----- Dataset excerpts -----
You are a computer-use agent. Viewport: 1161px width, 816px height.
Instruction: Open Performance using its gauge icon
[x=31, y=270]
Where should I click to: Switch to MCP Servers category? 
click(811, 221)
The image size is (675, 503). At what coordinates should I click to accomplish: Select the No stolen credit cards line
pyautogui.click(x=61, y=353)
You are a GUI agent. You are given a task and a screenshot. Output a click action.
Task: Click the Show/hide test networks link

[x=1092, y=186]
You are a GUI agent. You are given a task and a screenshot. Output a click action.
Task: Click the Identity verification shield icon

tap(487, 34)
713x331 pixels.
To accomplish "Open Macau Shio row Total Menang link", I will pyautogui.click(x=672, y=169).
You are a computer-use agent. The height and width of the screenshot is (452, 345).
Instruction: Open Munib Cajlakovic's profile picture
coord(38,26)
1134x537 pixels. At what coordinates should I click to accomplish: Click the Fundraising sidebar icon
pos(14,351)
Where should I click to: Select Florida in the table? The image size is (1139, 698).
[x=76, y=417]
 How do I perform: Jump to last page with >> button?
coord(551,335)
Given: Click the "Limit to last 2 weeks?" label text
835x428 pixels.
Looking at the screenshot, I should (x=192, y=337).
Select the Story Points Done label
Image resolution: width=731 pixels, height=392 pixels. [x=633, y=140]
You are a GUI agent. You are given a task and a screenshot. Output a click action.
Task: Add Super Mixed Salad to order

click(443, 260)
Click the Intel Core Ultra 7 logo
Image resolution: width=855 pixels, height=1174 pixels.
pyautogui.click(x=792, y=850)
-----
Copy exactly the line that contains "Instruction: Open Munib" and every line after it, up to and including the last line of the records.

Task output:
Instruction: Open Munib Cajlakovic's profile picture
coord(38,26)
1134x537 pixels. At what coordinates should I click to accomplish: Click the Fundraising sidebar icon
pos(14,351)
Where should I click to: Select Florida in the table? The image size is (1139, 698).
[x=76, y=417]
 How do I perform: Jump to last page with >> button?
coord(551,335)
Given: Click the "Limit to last 2 weeks?" label text
835x428 pixels.
Looking at the screenshot, I should (x=192, y=337).
Select the Story Points Done label
Image resolution: width=731 pixels, height=392 pixels. [x=633, y=140]
You are a GUI agent. You are given a task and a screenshot. Output a click action.
Task: Add Super Mixed Salad to order

click(443, 260)
Click the Intel Core Ultra 7 logo
Image resolution: width=855 pixels, height=1174 pixels.
pyautogui.click(x=792, y=850)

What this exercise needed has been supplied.